Homeostasis in the lymph gland is achieved by several factors including local maintenance signals from the PSC, cell-autonomous control of the MZ cells, systemic signals from the brain, and the equilibrium signal from differentiating cells in the CZ cells (51) . It has been established that the PSC expresses Hh, which is the primary signal of MZ progenitors’ maintenance through the activation of Cubitus interruptus (Ci) (8) . In addition to the Hh pathway, Pvf1 originating from the PSC is transported to the maturing blood cells in the cortical zone, where it binds to its receptor, Pvr, leading to production of Adgf-A via activation of STAT. Adgf-A is a secreted adenosine deaminase that functions to maintain low levels of adenosine in the progenitors. While adenosine is necessary for early progenitor proliferation, high levels of it lead to continuous progenitor proliferation and loss of their maintenance. Thus in this process, a balance between Adgf-A and adenosine plays a key role in achieving blood progenitor homeostasis and the presence of adenosine is likely to operate in a mechanism similar to the “quorum sensing” found in the prokaryotic colonization (52) . Thus, a critical level of adenosine is decisive for the MZ population. Given that adenosine is a key precursor of various metabolic processes, adenosine-derived developmental signals may be associated with stress responses, particularly mitochondrial or metabolic stresses. Adenosine-associated developmental regulation is another example of a mechanism involved in both development and stress responses, making the system very efficient and sensitive to systemic environmental changes.

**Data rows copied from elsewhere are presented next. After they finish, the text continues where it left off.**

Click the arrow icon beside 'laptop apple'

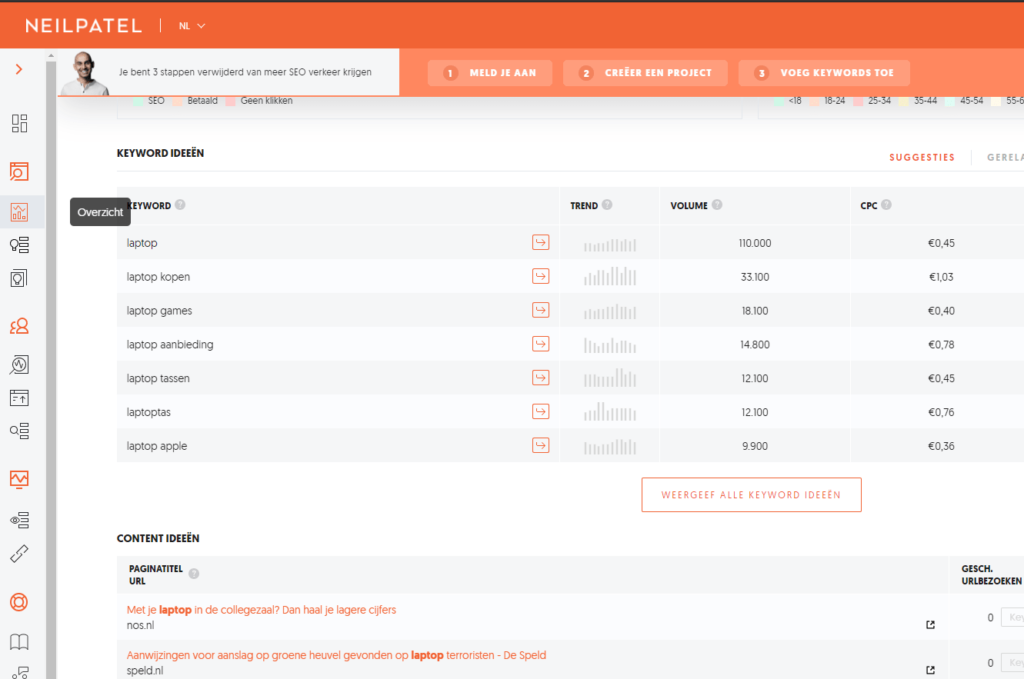coord(540,446)
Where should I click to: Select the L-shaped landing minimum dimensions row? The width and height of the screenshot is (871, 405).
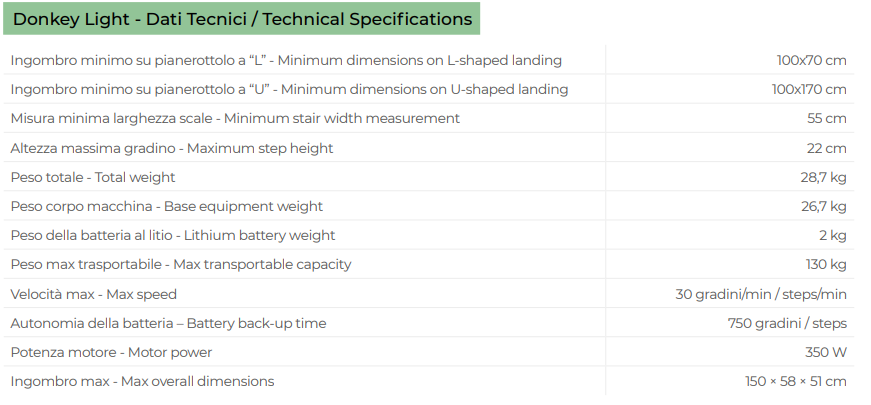(428, 60)
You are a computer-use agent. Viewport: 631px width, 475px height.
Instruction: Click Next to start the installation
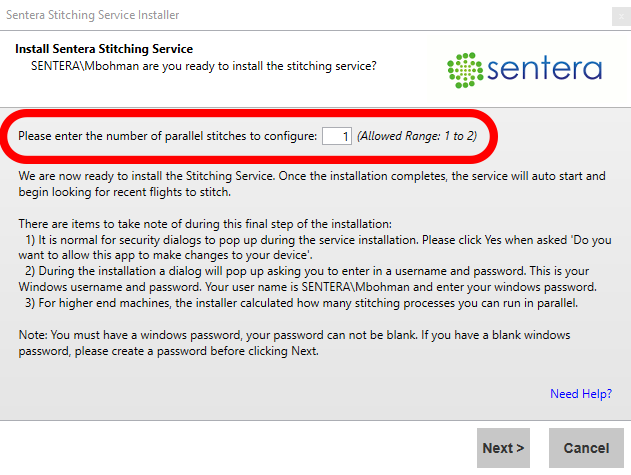(504, 448)
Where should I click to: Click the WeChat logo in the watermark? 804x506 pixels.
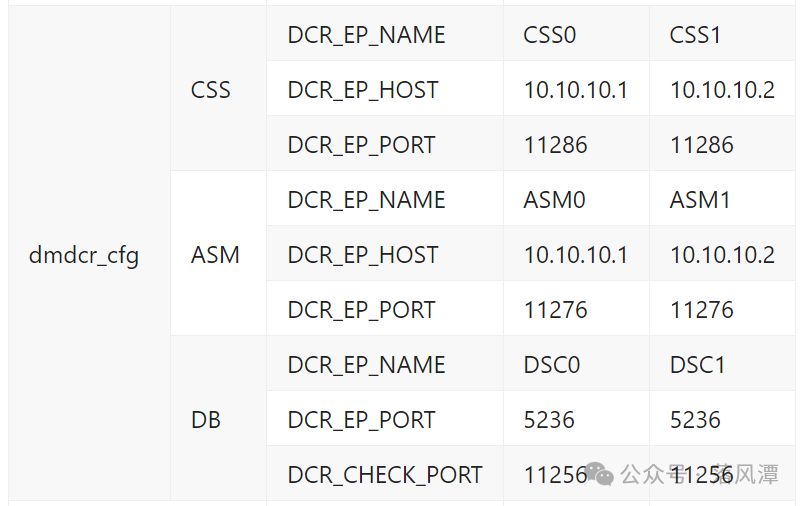599,474
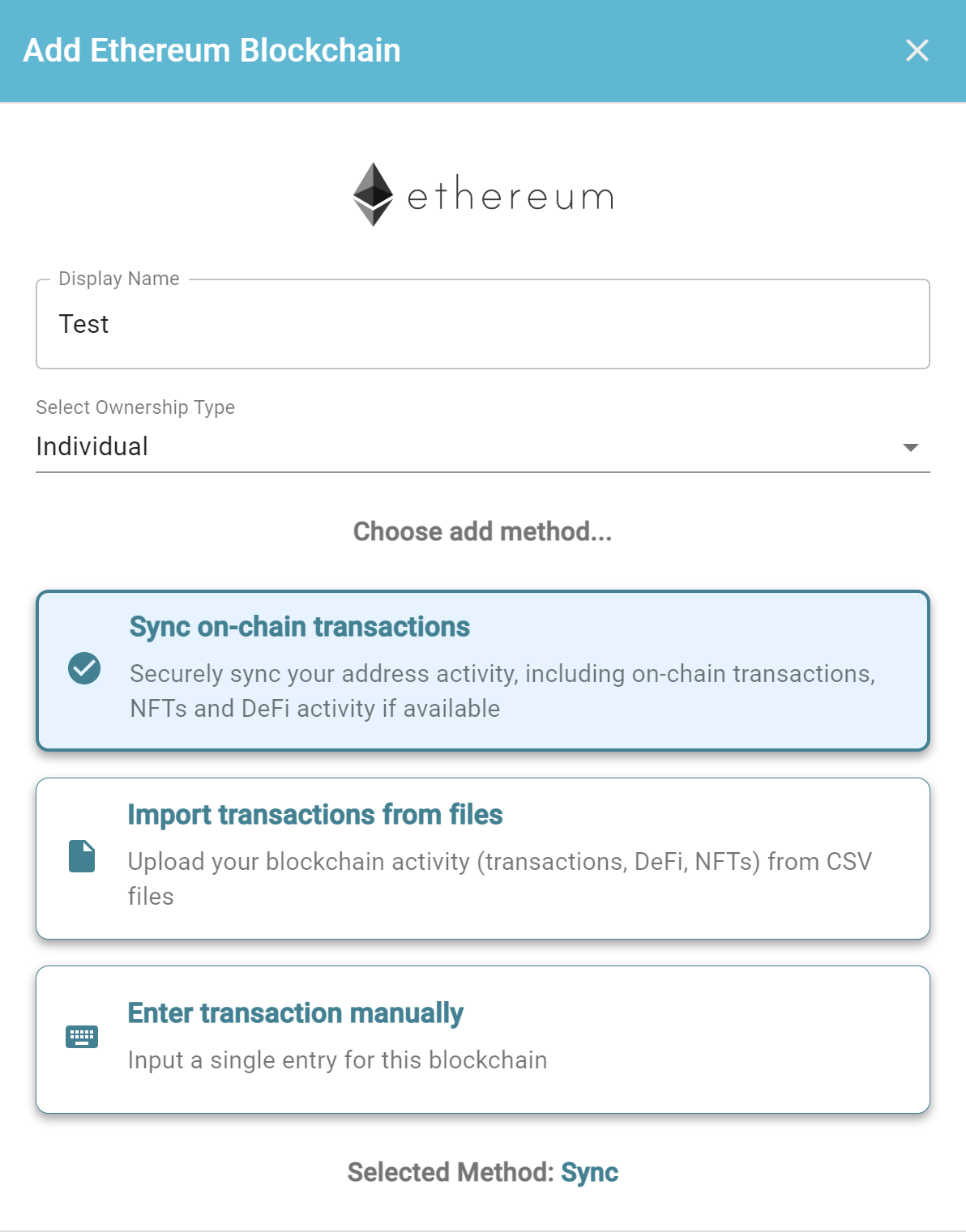Close the Add Ethereum Blockchain dialog
The width and height of the screenshot is (966, 1232).
(x=917, y=50)
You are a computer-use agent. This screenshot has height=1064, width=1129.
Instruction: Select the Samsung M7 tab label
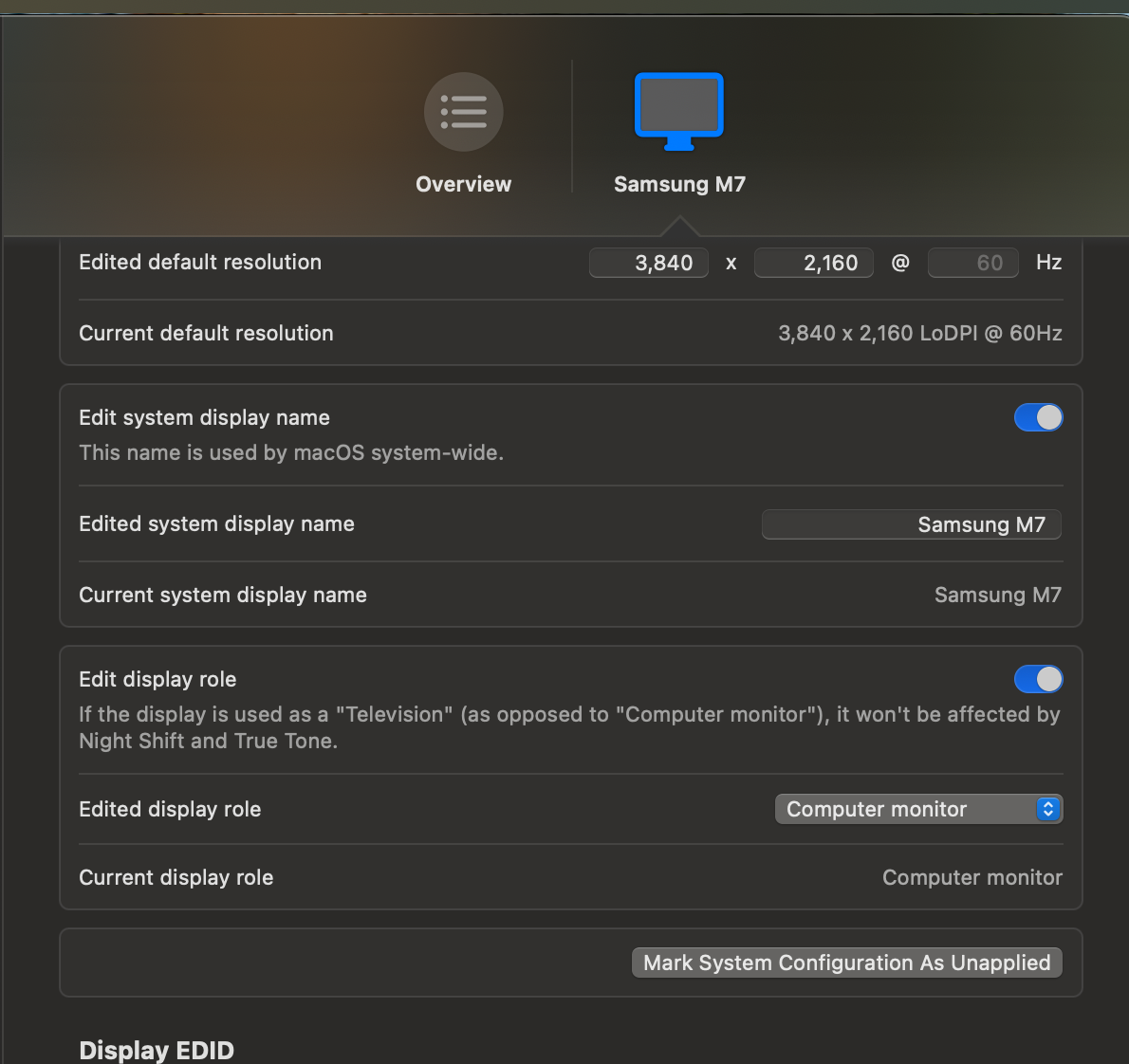679,184
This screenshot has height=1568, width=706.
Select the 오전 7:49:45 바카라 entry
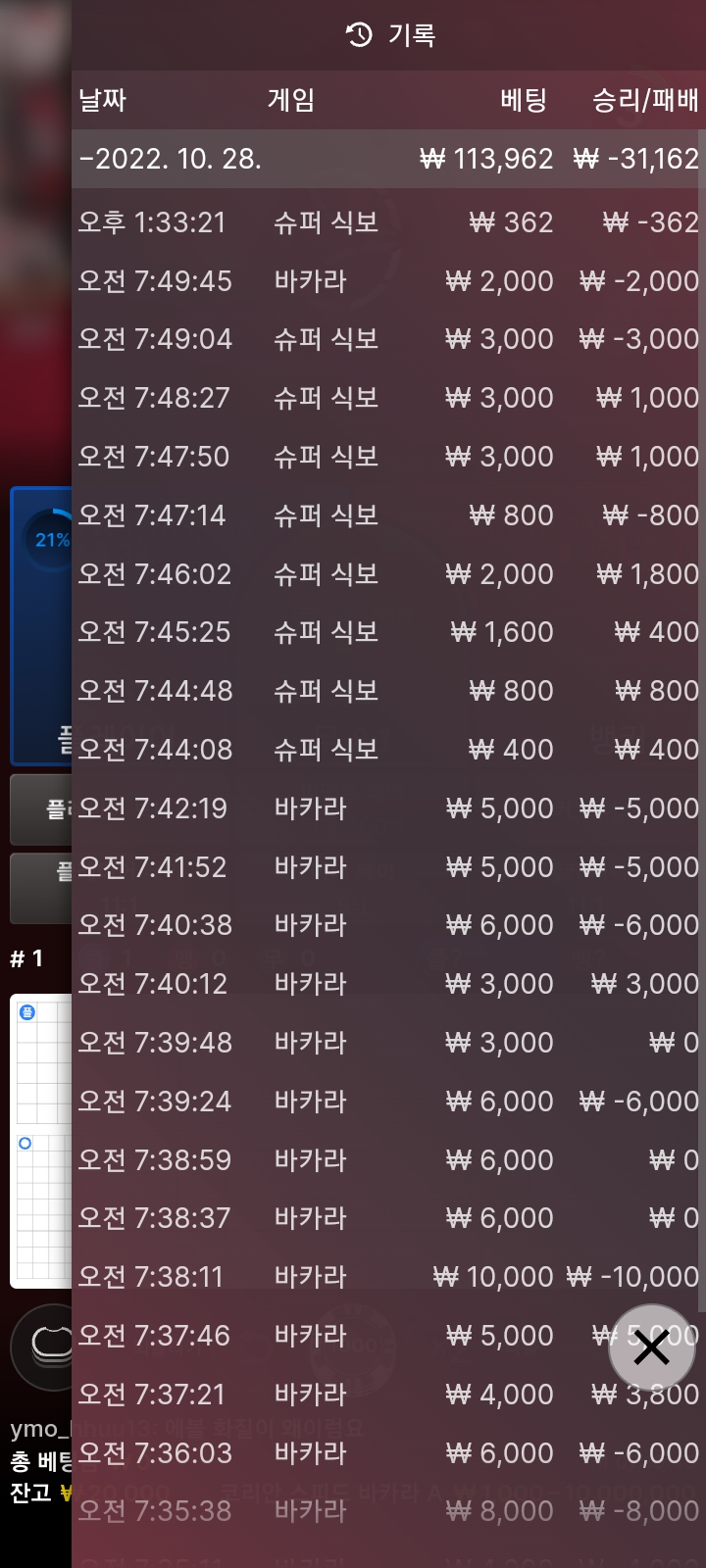click(x=388, y=281)
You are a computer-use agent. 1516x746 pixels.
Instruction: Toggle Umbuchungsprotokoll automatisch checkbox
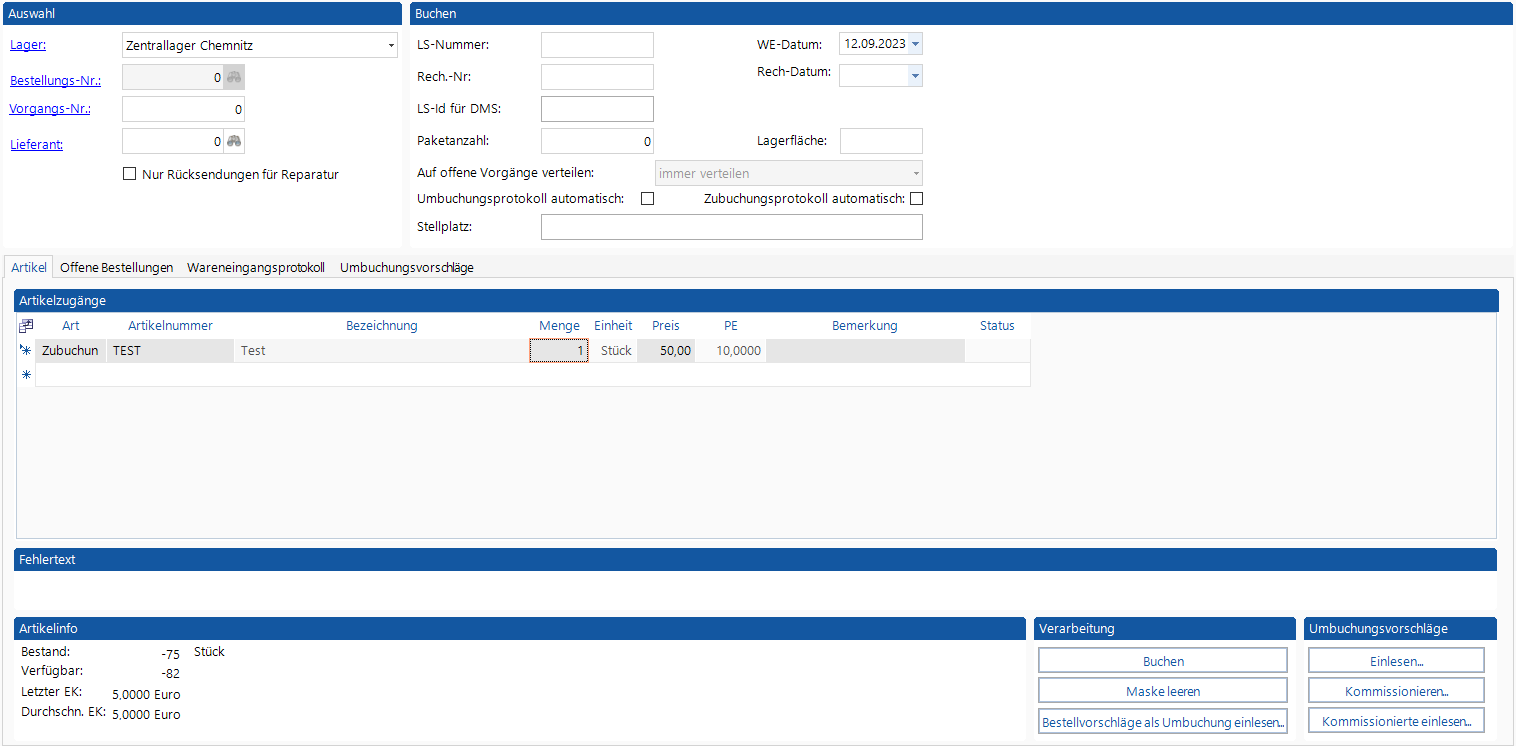(x=647, y=198)
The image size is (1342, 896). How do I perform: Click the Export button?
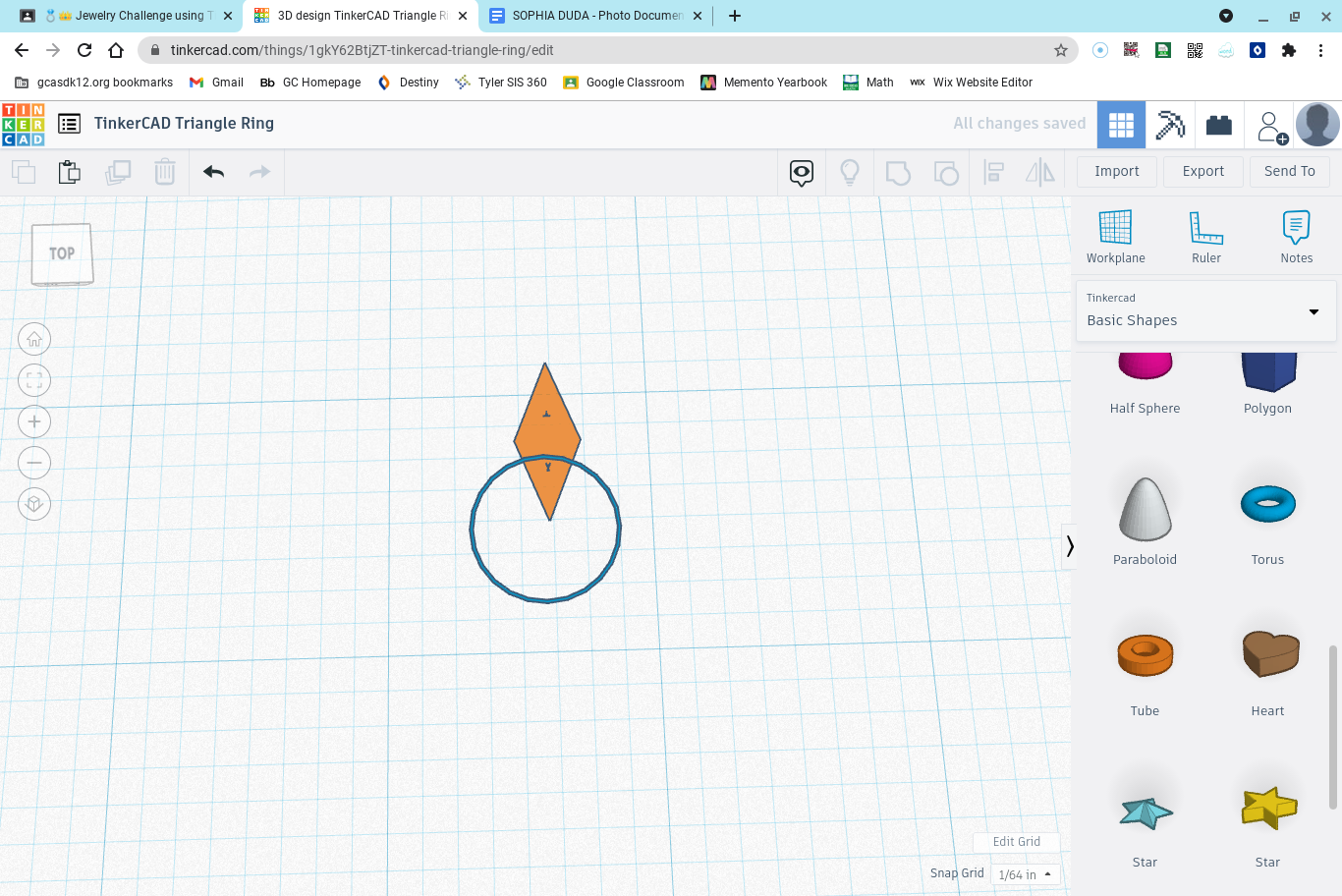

Niche-dependent mechanisms of hematopoietic stem/progenitor cell maintenance have been studied extensively in both vertebrates and invertebrates (53) . Mechanisms independent of niche-derived signals that operate in a more systemic manner but affect blood progenitors have recently started to emerge (54) . In addition to nutrition-directed blood regulation, olfactory sensation impacts the blood progenitors in the lymph gland via secretion of physiological levels of γ-aminobutyric acid (GABA) into the blood stream (55) . GABA is expressed in a subset of neuroendocrine cells, and the release of GABA is highly dependent on olfactory stimulation. Thus, olfactory dysfunction decreases GABA secretion from the neuroendocrine cells and reduces levels of GABA in the bloodstream. Blood progenitors in the lymph gland express the metabotropic GABA B receptor that allows these cells to sense GABA in the circulation, leading to an increase in their cytosolic calcium concentration, essential for blood progenitor maintenance. Although downstream targets of high calcium in the progenitors are unclear, it is possible that developmental signals in the MZ cells are able to use the calcium and cross-talk to each other. GABA is an evolutionarily conserved molecule. In plants, GABA serves as a stress signal as well as a metabolite (56) , while GABA in vertebrates has been studied extensively with regard to its neurotransmitter function (57) . Interestingly, there are related studies that GABA can be measured in the bloodstream of mammals, including humans (58) , and the GABA B receptor is expressed in primary human HSCs (59) , indicating a possible parallel mechanism conserved in higher organisms. It is interesting to note that olfaction can be associated with the developmental timing and stress response. Because olfactory receptors are dissociated upon pupariation, premature loss of olfactory receptors during larval stages is reminiscent of pupariation when extensive mature blood cells are to differentiate and disintegrate from the lymph gland.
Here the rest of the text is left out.